Work to complete
Would you return, word for word, the lines of the data below from the line with "Inscription newsletter (554, 1005)" through the line with "Programme immobilier neuf (249, 825)", and no others?
======== Records supplied
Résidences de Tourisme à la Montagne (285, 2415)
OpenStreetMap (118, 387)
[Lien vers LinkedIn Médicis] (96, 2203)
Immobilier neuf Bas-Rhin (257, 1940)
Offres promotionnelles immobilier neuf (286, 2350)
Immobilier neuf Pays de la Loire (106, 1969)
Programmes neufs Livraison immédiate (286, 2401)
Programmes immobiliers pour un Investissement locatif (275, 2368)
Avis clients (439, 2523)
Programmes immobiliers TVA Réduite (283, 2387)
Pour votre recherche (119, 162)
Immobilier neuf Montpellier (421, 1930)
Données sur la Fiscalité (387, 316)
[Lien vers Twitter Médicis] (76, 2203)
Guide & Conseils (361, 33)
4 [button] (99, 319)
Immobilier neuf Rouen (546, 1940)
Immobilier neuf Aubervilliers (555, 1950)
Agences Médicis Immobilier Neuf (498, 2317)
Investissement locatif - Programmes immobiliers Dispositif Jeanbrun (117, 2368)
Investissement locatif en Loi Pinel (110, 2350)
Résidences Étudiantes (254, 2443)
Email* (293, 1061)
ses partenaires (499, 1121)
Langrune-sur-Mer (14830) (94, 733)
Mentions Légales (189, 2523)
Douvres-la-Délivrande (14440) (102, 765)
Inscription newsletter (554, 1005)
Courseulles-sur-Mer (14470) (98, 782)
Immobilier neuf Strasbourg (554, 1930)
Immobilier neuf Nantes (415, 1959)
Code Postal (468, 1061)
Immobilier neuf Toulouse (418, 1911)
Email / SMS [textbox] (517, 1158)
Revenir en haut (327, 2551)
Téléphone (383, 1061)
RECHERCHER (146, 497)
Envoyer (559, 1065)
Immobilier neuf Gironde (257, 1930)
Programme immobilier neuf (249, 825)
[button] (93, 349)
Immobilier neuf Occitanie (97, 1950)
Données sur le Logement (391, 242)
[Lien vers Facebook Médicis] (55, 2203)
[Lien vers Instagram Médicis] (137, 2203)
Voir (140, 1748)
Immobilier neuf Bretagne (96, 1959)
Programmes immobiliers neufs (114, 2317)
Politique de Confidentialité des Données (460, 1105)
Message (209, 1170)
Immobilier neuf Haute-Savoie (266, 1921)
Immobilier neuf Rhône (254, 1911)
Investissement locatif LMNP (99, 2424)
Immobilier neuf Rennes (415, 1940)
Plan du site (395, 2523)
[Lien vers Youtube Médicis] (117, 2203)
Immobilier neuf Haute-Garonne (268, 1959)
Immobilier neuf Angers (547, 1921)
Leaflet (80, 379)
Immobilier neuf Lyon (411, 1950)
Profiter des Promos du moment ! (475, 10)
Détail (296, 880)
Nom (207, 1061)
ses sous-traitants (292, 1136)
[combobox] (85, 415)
================
======== Records supplied
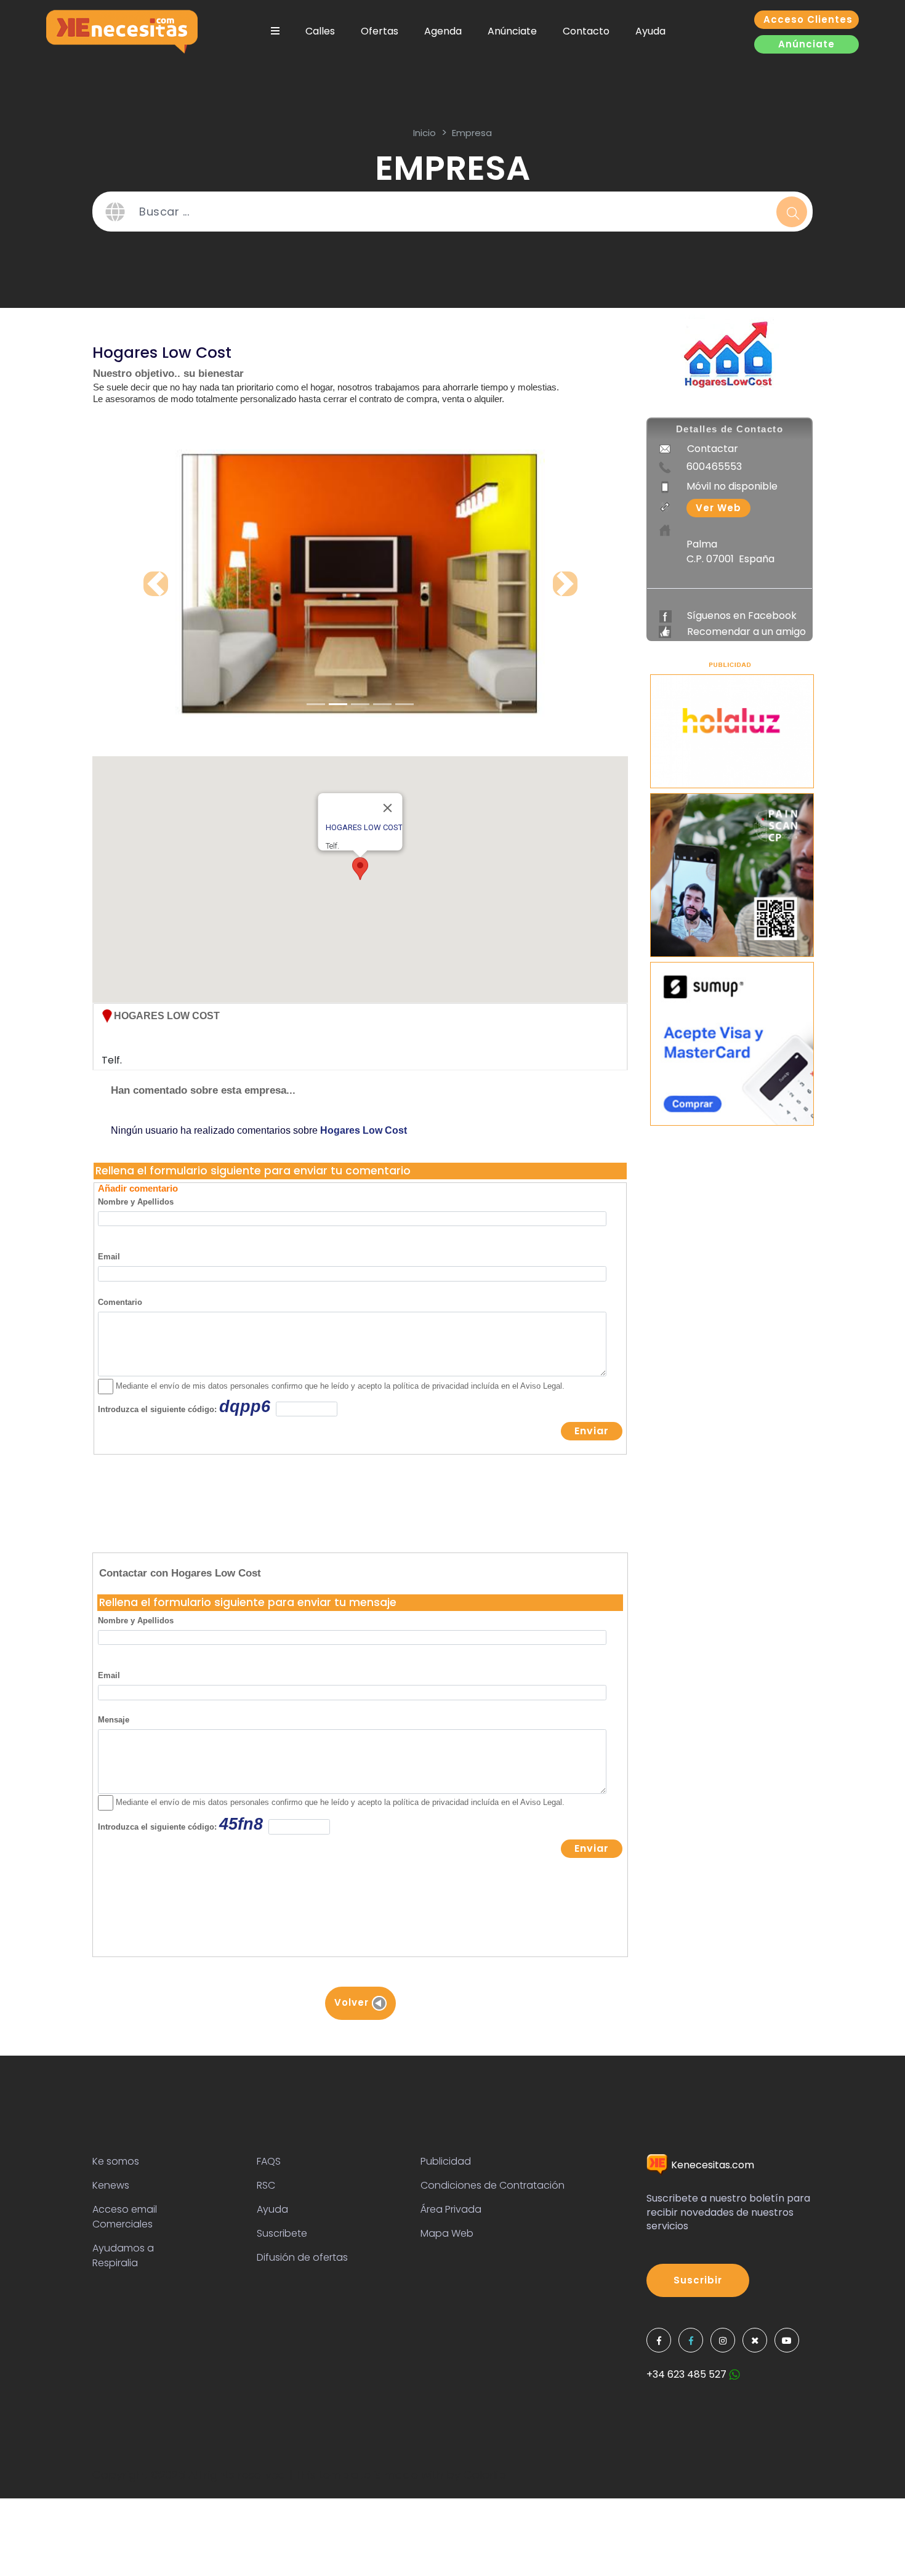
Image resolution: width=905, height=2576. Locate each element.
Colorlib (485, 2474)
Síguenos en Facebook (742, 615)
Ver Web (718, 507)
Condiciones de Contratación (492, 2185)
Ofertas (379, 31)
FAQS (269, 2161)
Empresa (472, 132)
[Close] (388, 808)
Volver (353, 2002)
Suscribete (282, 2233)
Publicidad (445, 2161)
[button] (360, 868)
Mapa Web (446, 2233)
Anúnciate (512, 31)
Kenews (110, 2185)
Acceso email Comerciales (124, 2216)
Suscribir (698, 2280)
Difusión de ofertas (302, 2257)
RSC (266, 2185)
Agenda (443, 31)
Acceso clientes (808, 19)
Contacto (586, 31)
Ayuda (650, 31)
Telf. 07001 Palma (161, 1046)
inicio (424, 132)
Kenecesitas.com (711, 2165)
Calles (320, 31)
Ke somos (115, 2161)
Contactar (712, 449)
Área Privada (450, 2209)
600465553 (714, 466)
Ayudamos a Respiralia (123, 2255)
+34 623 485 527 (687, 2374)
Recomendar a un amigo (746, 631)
================
Expected answer
Inscription newsletter (554, 1005)
Courseulles-sur-Mer (14470) (98, 782)
Immobilier neuf Strasbourg (554, 1930)
Immobilier neuf Nantes (415, 1959)
Code Postal (468, 1061)
Immobilier neuf Toulouse (418, 1911)
Email / SMS [textbox] (517, 1158)
Revenir en haut (327, 2551)
Téléphone (383, 1061)
RECHERCHER (146, 497)
Envoyer (559, 1065)
Immobilier neuf Gironde (257, 1930)
Programme immobilier neuf (249, 825)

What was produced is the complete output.